Civil society and journalists’ groups in Europe are calling on the EU to take tougher action against spyware applications.
The Center for Democracy and Technology (CDT Europe), and the fellow organizations in a “co-ordination group”, argue that spyware “poses a significant threat to EU democratic values, public debate and healthy civic spaces.”
In a joint statement, issued with civil society organizations, CDT Europe warns that spyware “undermines independent decision making by lawmakers,” as well as making it harder for journalists and activists to hold governments to account.
The group claims that spyware is illegal under EU law, as it breaches both privacy rights and data protection regulations.
CDT Europe also points to the European Parliament’s Committee of Inquiry into Pegasus spyware, the PEGA committee, which found that the majority of EU states had both spyware tools. Some states, the Committee said, had used those tools to carry out surveillance on journalists, politicians and human rights activists.
Decisive Action Urged
The co-ordination group members are calling on EU institutions, including the EU Commission, the EU Council and member states, as well as the European Parliament, to take stronger measures against spyware.
These include suspending exports of surveillance technology, providing better remedies to victims of spyware and avoiding national security “carve outs” to EU legislation that undermine citizens’ rights.

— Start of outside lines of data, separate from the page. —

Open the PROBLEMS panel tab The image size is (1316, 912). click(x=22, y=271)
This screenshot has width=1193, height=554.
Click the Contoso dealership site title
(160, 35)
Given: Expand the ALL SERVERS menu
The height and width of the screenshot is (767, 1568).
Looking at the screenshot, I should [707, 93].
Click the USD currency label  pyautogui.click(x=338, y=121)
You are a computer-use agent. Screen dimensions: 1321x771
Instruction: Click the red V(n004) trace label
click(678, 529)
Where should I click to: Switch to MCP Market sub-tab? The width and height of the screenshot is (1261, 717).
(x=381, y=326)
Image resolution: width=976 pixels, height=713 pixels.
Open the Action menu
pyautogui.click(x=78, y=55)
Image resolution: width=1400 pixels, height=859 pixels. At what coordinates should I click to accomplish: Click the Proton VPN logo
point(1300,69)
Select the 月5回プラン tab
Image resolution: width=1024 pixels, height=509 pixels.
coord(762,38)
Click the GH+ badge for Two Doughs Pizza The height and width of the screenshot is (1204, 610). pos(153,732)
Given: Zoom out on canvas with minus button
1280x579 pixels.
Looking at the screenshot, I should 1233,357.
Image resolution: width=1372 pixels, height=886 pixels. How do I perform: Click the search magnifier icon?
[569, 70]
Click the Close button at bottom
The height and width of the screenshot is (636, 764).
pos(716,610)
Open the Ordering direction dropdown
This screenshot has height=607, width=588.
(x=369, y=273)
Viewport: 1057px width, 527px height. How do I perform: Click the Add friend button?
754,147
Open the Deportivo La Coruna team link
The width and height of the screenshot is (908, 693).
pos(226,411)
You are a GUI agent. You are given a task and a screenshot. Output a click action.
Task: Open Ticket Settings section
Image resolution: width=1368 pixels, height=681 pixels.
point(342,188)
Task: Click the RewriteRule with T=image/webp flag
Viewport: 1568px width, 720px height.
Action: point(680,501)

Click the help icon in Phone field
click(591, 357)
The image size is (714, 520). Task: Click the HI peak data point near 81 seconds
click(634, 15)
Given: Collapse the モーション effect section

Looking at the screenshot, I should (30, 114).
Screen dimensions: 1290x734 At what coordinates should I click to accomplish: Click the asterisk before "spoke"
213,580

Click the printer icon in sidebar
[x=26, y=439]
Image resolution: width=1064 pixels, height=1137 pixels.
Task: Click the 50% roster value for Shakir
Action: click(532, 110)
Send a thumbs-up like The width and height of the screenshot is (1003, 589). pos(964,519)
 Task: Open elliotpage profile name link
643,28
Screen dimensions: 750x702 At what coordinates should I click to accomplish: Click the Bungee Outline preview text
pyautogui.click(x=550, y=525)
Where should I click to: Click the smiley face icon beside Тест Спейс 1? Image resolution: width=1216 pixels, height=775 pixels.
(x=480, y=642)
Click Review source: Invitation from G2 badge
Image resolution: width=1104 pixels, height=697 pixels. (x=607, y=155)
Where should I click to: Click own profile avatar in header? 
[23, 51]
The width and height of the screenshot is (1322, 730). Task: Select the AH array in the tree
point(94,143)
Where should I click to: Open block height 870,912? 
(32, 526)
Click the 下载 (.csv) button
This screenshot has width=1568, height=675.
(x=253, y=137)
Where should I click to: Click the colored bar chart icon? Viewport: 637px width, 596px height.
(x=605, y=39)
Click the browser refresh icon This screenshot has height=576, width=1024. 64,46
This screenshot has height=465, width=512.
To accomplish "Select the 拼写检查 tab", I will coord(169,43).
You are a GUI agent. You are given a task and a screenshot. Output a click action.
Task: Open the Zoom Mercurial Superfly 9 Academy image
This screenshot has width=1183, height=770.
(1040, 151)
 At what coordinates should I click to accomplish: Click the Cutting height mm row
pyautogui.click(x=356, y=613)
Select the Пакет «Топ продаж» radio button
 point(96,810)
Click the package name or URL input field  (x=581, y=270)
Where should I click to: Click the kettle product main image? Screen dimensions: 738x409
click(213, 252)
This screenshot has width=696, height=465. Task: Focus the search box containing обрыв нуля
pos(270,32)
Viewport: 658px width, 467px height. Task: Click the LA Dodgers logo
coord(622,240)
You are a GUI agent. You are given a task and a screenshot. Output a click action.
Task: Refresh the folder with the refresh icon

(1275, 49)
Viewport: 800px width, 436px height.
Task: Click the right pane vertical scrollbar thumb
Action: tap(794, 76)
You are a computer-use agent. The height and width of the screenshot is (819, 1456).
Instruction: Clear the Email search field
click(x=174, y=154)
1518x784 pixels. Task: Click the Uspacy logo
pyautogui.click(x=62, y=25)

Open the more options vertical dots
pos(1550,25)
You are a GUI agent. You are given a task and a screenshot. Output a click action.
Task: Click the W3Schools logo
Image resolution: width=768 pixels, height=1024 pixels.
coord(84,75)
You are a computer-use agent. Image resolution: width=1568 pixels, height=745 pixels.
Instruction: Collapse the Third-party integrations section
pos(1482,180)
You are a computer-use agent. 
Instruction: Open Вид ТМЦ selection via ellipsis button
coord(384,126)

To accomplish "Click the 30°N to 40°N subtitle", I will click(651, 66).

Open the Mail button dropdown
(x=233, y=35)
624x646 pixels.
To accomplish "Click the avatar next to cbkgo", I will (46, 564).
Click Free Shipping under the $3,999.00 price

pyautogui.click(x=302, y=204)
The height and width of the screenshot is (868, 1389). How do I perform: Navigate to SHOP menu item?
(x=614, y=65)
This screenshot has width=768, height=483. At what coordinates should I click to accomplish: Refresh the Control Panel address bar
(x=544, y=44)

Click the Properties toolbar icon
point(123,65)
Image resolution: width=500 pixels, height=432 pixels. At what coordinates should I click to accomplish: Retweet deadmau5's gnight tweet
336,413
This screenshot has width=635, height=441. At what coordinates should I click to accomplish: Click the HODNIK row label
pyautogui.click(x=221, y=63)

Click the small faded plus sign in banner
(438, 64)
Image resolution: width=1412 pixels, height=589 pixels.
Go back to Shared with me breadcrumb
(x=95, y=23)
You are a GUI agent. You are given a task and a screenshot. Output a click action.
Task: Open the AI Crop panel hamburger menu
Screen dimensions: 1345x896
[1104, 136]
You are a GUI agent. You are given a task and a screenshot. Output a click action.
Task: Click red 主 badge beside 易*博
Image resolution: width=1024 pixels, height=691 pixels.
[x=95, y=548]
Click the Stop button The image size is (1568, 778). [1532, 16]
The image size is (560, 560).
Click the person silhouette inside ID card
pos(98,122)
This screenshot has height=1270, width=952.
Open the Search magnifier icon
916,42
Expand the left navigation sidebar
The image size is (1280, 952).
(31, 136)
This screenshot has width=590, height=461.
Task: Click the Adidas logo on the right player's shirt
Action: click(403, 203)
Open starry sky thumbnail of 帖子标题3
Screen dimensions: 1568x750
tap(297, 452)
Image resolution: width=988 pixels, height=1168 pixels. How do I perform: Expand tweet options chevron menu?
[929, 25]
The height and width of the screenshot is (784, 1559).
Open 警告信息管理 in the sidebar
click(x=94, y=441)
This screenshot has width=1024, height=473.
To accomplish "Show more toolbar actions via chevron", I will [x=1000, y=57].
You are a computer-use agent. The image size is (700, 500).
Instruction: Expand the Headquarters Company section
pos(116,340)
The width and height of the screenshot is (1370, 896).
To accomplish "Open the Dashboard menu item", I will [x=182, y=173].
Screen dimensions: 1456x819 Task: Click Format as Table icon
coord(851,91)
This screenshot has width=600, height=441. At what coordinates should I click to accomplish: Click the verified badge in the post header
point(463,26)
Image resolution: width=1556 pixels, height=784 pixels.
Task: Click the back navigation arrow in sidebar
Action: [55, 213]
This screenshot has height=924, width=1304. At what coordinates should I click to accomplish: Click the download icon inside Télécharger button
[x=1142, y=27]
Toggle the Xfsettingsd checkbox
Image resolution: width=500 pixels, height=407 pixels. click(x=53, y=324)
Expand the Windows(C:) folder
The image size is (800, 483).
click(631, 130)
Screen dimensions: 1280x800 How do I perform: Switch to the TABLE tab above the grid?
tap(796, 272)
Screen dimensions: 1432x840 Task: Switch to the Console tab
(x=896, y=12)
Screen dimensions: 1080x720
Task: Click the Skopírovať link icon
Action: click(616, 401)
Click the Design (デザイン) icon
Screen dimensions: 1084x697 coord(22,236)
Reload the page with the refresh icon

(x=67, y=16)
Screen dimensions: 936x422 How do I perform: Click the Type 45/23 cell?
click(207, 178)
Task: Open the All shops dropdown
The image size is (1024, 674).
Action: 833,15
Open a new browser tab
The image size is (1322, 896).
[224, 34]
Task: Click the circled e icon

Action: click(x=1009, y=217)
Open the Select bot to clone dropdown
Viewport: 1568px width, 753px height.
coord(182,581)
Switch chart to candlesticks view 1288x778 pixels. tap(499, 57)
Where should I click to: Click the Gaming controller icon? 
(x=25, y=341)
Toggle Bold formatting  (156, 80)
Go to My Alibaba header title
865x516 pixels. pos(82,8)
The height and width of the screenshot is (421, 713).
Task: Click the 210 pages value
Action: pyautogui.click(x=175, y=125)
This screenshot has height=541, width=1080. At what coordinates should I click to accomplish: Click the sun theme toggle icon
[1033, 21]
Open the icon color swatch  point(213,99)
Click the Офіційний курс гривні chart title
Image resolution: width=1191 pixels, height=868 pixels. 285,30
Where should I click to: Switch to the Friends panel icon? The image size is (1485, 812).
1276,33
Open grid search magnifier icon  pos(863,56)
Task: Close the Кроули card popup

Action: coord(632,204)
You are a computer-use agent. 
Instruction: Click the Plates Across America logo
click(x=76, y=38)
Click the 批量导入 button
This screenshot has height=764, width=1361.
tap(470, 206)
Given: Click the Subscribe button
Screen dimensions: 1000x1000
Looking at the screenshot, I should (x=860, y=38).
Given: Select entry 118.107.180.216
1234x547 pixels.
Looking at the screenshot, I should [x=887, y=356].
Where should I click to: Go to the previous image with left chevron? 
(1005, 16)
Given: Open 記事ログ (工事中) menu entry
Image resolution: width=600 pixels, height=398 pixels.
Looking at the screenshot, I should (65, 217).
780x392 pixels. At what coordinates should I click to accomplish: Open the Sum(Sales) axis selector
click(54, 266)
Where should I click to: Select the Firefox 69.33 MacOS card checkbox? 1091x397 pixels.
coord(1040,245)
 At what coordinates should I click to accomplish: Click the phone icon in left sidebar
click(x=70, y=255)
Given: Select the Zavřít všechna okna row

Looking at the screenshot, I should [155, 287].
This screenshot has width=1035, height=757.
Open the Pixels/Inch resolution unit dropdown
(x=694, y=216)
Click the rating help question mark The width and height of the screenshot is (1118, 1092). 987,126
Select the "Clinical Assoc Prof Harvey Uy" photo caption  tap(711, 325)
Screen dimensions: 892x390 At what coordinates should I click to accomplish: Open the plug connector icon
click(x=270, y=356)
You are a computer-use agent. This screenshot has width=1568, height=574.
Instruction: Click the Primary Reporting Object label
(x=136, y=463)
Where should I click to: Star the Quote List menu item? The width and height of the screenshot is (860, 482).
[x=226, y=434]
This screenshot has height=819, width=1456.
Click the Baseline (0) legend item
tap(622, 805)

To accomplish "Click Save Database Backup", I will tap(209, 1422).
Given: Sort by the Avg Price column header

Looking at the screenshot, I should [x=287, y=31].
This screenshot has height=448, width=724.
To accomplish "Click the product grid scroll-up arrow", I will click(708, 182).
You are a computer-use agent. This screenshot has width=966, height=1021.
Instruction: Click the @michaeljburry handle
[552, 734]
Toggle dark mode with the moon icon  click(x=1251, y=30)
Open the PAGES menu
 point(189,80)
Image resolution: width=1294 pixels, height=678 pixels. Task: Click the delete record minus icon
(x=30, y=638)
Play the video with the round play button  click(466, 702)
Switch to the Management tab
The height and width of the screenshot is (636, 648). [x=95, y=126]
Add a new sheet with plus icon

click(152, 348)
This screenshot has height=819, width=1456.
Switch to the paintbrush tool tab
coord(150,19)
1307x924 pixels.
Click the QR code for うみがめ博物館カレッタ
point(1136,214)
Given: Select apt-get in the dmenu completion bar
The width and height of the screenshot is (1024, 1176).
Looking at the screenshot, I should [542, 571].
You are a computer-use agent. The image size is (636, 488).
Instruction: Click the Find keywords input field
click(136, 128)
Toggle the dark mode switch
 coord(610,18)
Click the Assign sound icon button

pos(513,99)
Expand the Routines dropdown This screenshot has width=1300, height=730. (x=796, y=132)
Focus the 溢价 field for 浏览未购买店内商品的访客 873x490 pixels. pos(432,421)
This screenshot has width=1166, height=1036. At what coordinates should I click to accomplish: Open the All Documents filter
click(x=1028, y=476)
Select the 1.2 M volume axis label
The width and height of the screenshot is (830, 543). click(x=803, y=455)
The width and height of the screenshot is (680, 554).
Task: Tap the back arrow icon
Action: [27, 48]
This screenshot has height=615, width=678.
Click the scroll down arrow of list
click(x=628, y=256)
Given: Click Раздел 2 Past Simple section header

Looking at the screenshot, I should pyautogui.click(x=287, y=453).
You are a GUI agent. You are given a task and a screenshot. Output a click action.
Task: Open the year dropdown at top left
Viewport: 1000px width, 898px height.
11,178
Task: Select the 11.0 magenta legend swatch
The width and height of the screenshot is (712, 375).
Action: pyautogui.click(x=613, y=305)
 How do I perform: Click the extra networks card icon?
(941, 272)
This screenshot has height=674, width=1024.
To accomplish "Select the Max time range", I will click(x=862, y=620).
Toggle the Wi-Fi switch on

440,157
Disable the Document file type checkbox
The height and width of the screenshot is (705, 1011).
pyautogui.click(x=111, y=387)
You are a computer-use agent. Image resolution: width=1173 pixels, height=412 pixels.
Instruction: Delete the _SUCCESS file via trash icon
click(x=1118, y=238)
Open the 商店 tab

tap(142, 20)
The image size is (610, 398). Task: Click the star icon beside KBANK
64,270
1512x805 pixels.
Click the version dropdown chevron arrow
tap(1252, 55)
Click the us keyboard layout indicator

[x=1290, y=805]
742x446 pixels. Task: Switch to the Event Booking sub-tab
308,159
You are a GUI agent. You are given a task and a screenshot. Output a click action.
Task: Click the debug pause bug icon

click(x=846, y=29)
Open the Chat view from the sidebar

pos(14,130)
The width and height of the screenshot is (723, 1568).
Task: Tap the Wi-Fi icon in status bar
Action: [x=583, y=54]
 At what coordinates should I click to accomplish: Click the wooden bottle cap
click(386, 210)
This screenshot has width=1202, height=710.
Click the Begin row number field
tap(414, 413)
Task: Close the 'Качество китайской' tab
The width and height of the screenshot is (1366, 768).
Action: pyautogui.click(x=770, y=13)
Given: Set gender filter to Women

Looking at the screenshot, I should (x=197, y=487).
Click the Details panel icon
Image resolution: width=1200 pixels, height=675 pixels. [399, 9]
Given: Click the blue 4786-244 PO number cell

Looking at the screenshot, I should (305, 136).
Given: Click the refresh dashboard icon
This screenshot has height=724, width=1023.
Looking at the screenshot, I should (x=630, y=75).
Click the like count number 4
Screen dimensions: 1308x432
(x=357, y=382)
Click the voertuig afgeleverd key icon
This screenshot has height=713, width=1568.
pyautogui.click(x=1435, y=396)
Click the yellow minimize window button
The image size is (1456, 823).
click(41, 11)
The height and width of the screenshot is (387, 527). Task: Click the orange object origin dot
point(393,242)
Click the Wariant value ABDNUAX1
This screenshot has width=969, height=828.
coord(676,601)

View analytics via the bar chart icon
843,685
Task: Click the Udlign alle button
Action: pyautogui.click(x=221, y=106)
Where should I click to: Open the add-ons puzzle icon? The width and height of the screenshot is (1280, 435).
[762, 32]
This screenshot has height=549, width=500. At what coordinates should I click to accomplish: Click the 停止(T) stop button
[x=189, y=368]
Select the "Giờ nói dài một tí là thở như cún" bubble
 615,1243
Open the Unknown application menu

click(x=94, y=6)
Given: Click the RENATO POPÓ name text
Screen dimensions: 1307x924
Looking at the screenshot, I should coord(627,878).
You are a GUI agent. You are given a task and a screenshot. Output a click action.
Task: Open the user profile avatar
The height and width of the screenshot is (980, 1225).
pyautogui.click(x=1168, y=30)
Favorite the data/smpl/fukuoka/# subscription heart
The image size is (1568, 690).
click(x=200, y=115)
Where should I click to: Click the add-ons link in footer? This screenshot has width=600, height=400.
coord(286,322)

Above all, the group wants to see a new EU legal framework that “addresses the challenges posed by spyware.”
As well as an export ban, this would extend to banning the production, import, servicing and use of spyware within the EU “which disproportionately interfere with fundamental rights.” Any spyware that is used must have safeguards.
The group is also calling for a “complete ban” on commercial companies developing and selling spyware. Furthermore, it is seeking a ban on organizations trading vulnerabilities, “for any purpose other than strengthening systems security and mandate the responsible disclosure of vulnerability research findings.”
Previously both governments and tech companies joined together to fight both spyware and human rights abuses online. The agreement, known as the Pall Mall process, was signed by the UK, the US, France and 22 other countries as well as firms including Google, Apple, Microsoft and Meta.
However, the Pall Mall Process does not include a number of EU countries, or Israel, where Pegasus originated.